According to Ambrose Omokhordion, an oil & gas analyst and chief research officer at Investa, this development has made it impossible for the government to realise its objective of boosting exploration and production and increase oil reserves to 40 billion barrels and output to 3 million per day.
According to him, these incessant closures have plunged Nigerian crude oil output to nearly three decades low in the recent weeks.
Dr. Olufemi Omoyele director of Entrepreneurship at Redeemers University also said the intermittent closures have impacted negatively on production, adding that the fields supplying Bonny Light and Qua Iboe, which are the two leading export grades, were closed for maintenance in May but regular supply was gradually returning.
He also stated that Trans Forcados and Nembe Creek pipelines had been repeatedly sabotaged, and the flow through them has been intermittent throughout the past month.

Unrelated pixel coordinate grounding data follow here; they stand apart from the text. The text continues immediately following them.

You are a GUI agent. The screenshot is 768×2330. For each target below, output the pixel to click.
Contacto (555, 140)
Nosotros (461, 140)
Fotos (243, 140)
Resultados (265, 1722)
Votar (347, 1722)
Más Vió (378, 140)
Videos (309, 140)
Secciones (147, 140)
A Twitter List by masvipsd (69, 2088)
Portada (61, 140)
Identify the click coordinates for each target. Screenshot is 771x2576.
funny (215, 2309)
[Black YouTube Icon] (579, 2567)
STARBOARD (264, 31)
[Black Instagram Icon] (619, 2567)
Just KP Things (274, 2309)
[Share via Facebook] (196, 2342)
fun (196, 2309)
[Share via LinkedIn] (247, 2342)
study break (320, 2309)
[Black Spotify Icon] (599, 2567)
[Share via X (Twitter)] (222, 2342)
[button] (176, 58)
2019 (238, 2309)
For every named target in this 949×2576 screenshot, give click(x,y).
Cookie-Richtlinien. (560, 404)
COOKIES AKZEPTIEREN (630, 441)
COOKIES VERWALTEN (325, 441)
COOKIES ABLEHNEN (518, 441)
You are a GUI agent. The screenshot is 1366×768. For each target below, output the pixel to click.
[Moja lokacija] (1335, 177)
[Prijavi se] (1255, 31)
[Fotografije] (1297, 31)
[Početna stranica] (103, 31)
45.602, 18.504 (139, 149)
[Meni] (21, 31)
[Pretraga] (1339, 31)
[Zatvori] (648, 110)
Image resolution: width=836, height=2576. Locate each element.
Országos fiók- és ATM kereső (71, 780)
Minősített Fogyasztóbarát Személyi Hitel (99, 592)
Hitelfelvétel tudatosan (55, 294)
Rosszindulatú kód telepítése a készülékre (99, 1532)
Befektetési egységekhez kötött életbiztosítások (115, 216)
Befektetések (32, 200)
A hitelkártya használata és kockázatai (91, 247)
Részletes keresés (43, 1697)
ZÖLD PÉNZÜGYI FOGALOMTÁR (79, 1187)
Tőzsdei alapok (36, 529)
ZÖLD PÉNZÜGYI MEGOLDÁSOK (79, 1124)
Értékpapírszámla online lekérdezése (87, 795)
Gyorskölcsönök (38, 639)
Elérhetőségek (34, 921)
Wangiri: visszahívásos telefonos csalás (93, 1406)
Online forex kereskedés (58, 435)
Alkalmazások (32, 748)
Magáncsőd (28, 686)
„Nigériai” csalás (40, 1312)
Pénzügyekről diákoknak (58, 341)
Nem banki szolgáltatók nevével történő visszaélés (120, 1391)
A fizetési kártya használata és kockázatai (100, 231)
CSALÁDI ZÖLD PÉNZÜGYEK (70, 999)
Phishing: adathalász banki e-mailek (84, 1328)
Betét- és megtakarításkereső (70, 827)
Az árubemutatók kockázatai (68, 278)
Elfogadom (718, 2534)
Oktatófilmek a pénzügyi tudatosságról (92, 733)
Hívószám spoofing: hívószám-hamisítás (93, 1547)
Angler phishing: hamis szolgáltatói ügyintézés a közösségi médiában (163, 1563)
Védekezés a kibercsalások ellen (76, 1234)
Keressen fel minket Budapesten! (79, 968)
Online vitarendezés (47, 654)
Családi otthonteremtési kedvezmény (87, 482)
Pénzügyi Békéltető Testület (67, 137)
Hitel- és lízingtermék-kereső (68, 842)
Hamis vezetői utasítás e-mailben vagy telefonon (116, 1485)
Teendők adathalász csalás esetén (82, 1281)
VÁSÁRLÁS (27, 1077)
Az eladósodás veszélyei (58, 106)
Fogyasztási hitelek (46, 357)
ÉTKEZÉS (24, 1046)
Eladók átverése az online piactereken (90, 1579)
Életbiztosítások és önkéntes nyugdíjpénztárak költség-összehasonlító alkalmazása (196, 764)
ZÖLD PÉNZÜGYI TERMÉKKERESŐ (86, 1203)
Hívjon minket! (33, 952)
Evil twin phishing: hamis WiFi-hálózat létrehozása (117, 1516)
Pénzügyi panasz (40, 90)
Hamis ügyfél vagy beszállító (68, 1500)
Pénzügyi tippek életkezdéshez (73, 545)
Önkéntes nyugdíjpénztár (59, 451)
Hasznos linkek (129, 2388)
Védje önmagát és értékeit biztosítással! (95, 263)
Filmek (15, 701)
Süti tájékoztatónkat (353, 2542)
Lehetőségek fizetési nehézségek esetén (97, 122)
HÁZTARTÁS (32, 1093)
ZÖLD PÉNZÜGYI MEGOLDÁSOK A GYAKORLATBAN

Despite being Africa’s largest oil producer, Nigeria has been contending with several security, operational, and technical problems in its major oil infrastructure since early 2021, with Nigerian Upstream Petroleum Regulatory Commission revealing the country witnessed a 14 per cent month-on-month fall in crude and condensate production in May, translating to a 1.279 million b/d drop in output.
Nigeria’s crude and condensate production has dropped to almost 50 per cent of its production capacity, which stood at about 2.2 million barrels per day.